Avant l’arrivée de l’enfant, vous juriez comme un docker. Aujourd’hui, un petit être vous idolâtre – à minima jusqu’à sa pré-adolescence. Vous ne voulez pas voir son langage souillé par les pires insultes (qu’il/elle finira de toute façon par apprendre dans la cour de récréation) ? Putain, suivez notre guide lexical.

PUTAIN. Avant eux, il faisait office de ponctuation dans chacune de vos phrases. Aujourd’hui, vous le remplacez par le plus fieffé membre de la famille des hétéroptères : la punaise. Il existe également une alternative potagère à ce mot : purée. Ou encore patatra, dans le cadre d’une bêtise incluant du mobilier et autres objets supposés non-volatiles. Fuck, sa traduction anglaise, est un bon choix jusqu’à ce que l’enfant maîtrise cette langue et son florilège de mots doux.

MERDE. Dieu qu’il est difficile de se séparer de ce mot tant il semble être le prolongement de votre âme. Remplacez-le par un jour de la semaine (mercredi, au hasard). Si nous sommes jeudi, optez pour shit (voir ci-dessus) mais aussi l’étrangeté marde, le suranné mince ou l’urbain de-mer (très bonne option le verlan). Parfois, il suffit juste d’épeler M E R D E, ce qui est excessivement pratique quand ils ne savent pas encore écrire. Après, c’est fichu.

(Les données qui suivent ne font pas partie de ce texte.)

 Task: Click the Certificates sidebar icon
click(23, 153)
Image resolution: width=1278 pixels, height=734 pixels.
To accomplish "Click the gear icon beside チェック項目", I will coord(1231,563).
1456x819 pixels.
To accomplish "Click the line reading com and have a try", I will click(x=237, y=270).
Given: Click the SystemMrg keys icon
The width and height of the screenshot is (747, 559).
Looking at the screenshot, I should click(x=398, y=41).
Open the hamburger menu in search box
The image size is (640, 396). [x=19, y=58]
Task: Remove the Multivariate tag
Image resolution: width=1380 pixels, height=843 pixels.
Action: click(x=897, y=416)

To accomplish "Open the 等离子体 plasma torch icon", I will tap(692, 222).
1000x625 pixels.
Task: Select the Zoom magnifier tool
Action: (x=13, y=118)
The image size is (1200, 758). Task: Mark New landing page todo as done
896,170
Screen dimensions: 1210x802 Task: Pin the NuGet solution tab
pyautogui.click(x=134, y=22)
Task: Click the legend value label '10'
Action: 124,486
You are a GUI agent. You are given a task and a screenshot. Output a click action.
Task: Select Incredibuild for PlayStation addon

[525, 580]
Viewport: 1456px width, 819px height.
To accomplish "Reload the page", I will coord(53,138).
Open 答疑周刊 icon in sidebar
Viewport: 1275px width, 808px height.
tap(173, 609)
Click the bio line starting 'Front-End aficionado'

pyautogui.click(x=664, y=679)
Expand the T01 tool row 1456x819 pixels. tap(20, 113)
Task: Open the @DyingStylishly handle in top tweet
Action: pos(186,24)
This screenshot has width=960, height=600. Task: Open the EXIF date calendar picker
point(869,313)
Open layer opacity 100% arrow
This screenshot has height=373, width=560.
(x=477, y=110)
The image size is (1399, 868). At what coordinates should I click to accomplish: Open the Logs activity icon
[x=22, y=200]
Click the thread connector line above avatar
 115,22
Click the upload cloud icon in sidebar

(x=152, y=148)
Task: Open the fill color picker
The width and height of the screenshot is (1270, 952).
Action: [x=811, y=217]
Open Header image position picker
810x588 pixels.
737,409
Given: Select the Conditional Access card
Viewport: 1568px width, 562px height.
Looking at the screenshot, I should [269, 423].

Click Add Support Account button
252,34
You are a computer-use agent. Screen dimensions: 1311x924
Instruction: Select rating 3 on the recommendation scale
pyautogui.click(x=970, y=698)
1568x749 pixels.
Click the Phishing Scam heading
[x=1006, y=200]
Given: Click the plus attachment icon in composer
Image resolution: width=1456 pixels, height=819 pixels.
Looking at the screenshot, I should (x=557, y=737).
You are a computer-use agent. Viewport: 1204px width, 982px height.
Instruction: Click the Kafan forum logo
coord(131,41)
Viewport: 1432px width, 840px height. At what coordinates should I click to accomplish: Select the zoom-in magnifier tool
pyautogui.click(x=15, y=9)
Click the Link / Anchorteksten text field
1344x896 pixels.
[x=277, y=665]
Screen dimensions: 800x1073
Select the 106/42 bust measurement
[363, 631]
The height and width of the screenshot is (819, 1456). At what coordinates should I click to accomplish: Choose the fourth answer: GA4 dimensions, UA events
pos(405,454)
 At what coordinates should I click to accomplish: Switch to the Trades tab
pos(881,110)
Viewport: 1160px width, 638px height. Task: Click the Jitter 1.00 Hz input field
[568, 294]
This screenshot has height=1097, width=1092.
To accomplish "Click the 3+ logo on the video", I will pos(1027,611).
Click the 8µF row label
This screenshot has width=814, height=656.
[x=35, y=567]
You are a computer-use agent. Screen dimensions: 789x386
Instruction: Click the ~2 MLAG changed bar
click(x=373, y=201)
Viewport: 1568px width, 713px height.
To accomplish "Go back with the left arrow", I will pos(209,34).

FILS DE PUTE. Si jamais vous utilisez ce très fleuri énoncé, l’usage de fils de flûte fait sens. Essayez également catapulte qui conférera à ce gros mot un petit côté médiéval pas piqué des hannetons.

 

gros mots
 

VA NIQUER TA MÈRE. Vous êtes vraiment adepte de cette cinglante expression ? Personne ne vous jugera. Nananananère est la solution de remplacement la plus solide, au cas où vous ayez l’habitude de chantonner du rap sous la douche ou au moment d’endormir votre enfant.

ENCULé. Nos lecteurs du sud de la France savent de quoi nous parlons quand vient le moment d’utiliser le terme. Il n’existe pas à proprement parlé (c’est le cas de le dire) de vraies bonnes possibilités de substitution. Englué en fait partie, empaffé très vaguement (ce qui est guère mieux me direz-vous)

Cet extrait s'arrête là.